Implement readiness and liveness probes
Kubernetes works best when it knows the health status of every container in the system. The kubelet needs this information in order to restart containers that have failed, and to keep service endpoints up to date. To determine the health of a container kubernetes relies on two signals: liveness and readiness. Liveness measures whether a container is running or not, and readiness measures whether a running container is able to accept traffic. Specific tests for liveness and readiness can be configured for a container object. There are several options from executing external commands to making tcp and http requests.
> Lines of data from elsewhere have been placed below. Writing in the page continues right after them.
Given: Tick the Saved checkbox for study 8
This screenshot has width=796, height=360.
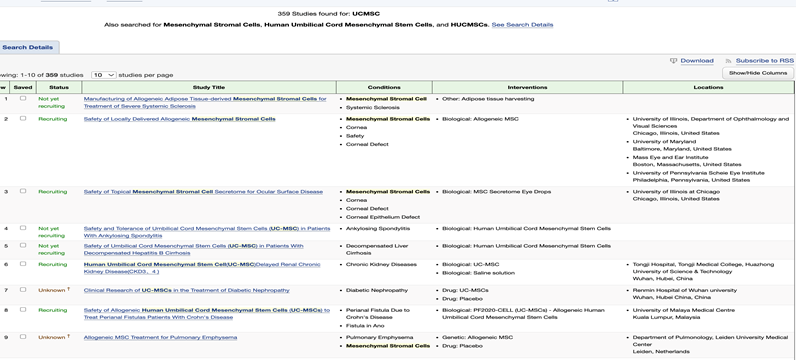Looking at the screenshot, I should point(23,310).
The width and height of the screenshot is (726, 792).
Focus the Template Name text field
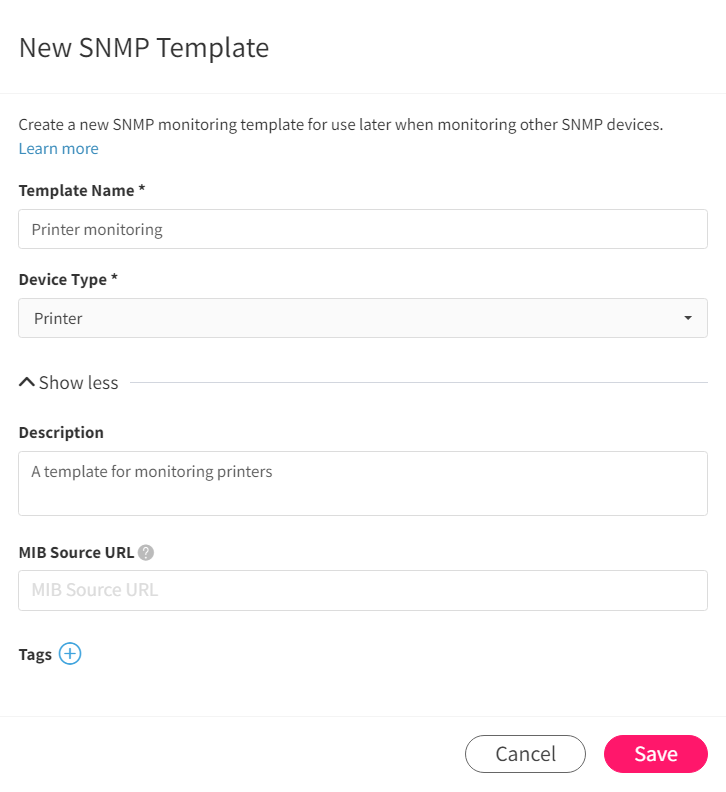point(363,229)
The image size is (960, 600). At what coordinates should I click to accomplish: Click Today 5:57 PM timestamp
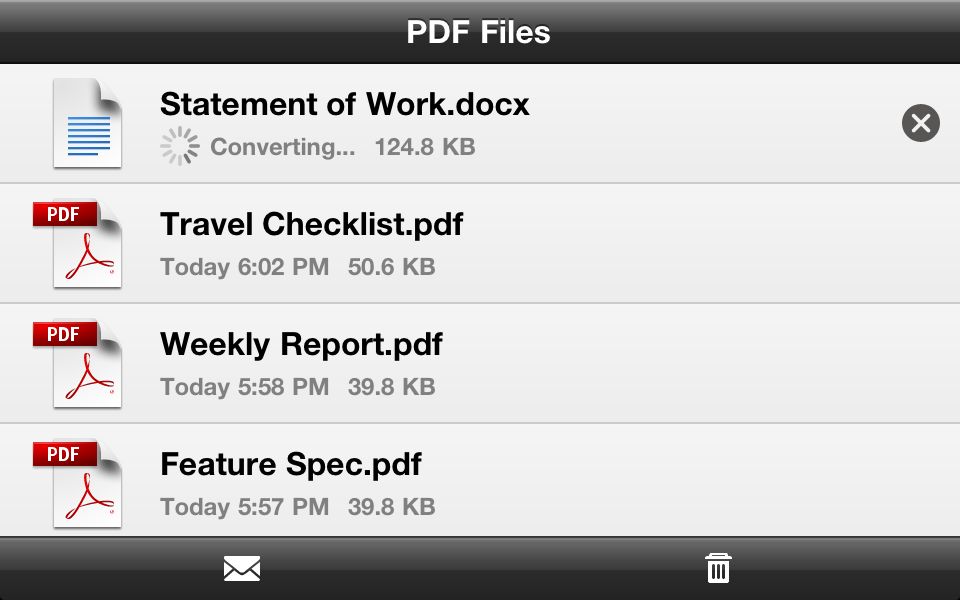click(x=245, y=507)
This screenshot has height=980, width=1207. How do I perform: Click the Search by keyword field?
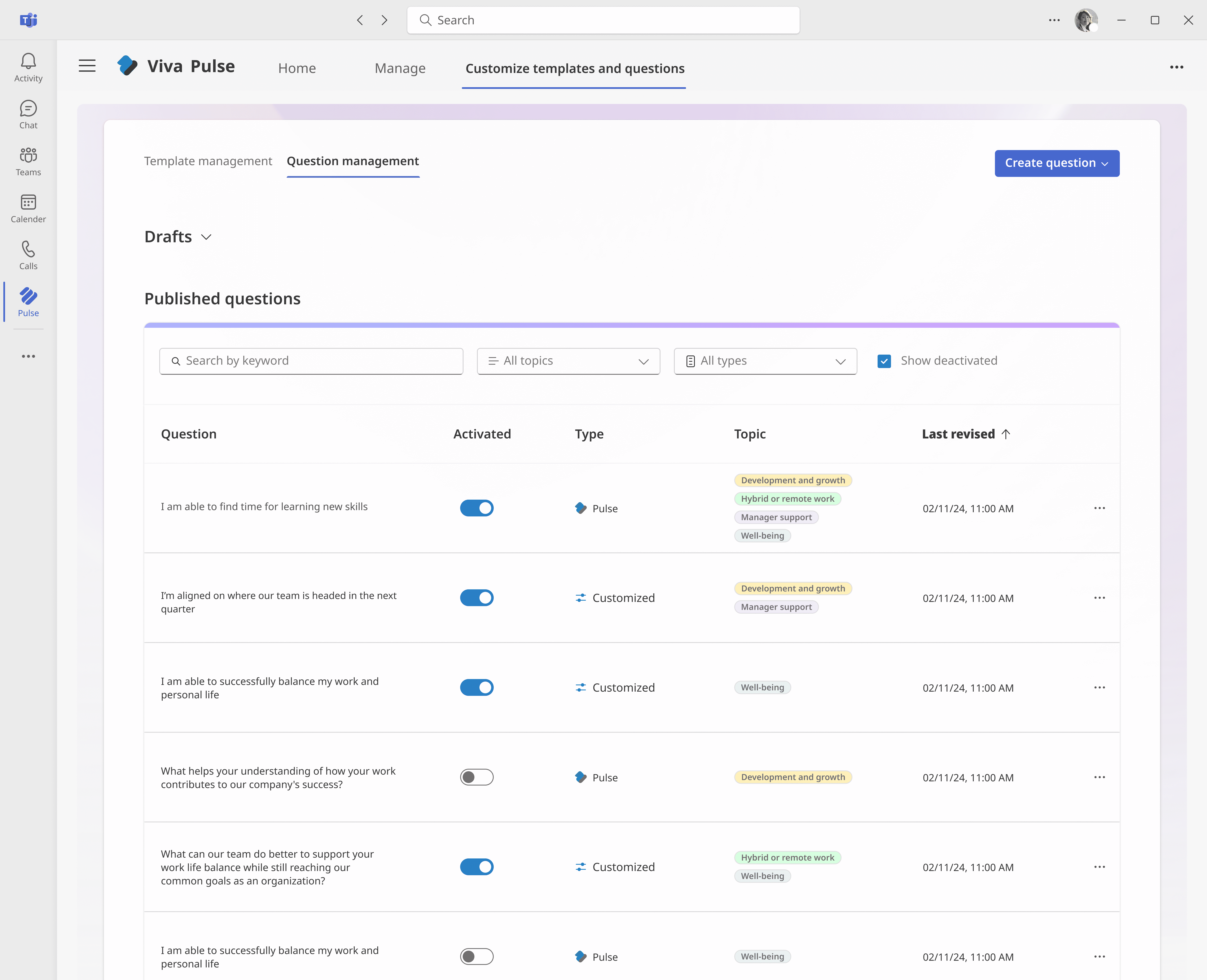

If you don’t define liveness and readiness probes for your containers then the system will rely on the default signal, which is whether the container’s PID 1 still exists. If that process terminates then the kubelet finds out about it from the container runtime (i.e. Docker) and schedules a restart. For almost all long-running applications of any complexity this default behavior is insufficient. Your container’s PID 1 could be up but stuck in a loop, or blocked on some other broken bit and unable to do its job. Note that you should always define both a liveness and readiness probe, though it is possible these probes may use the same test for some apps. See the kubernetes documentation for a good explanation of creating liveness and readiness probes.
Set resource limits
A big part of kubernetes’ job is scheduling pods to run on nodes. A node in a cluster is an environment with constrained resources: memory, cpu, and ephemeral storage all represent things that have to be shared by containers running on the node (host network ports too, but we won’t talk about them here). For each of these resource types kubernetes defines the concept of a request and a limit. A request tells the system how much of a particular resource a container uses normally, and is an input to scheduling. A limit specifies the maximum amount of the resource a container is allowed to use, and may cause the hosting pod to be evicted from a node under constrained conditions.
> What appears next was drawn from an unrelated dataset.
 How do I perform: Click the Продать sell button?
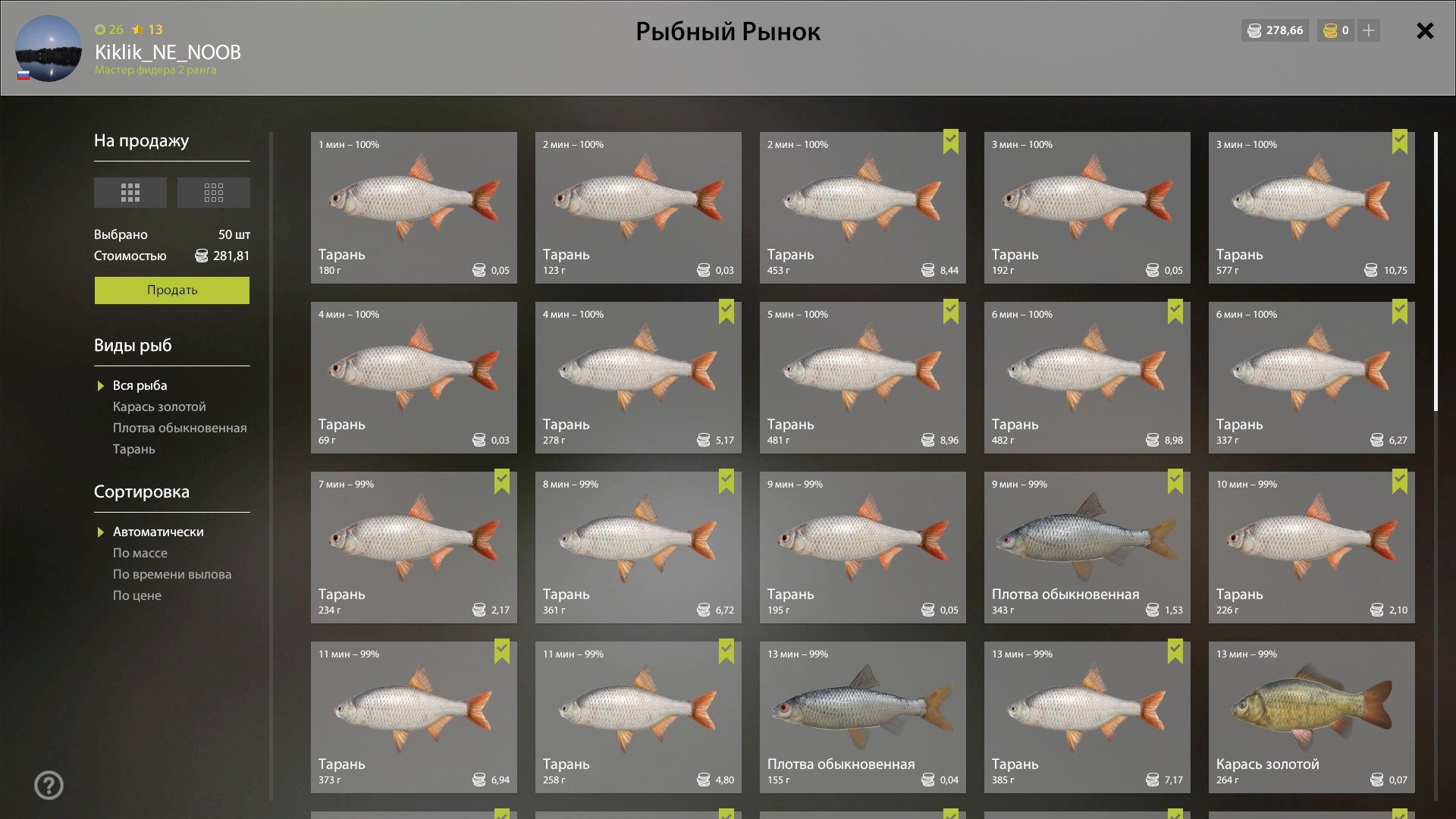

The benefit of setting requests for every container is to allow kubernetes to do a better job of fitting pods onto nodes. The benefit of setting limits is as an additional health check: containers will not have the ability to go off the rails and consume all of memory, cpu or storage, thus forcing the scheduler to start moving things around to find available resources. If you don’t define requests and limits your containers are subject to the defaults, which are under the control of your cluster administrator. Defaults can be set per namespace, making it possible to divide the total resources in a cluster between different teams or different applications. The kubernetes documentation contains an overview of configuring requests and limits, and the same for managing defaults starts here.
Twelve-Factor all the things
I’ll close by mentioning the Twelve-Factor App manifesto, which I linked to twice above. This document represents a set of design guidelines and patterns for implementing applications that are deployable, scalable, observable, and work well within cloud-native environments. If you’re intending to write applications to run on kubernetes you can’t go far wrong following the recommendations outlined in it.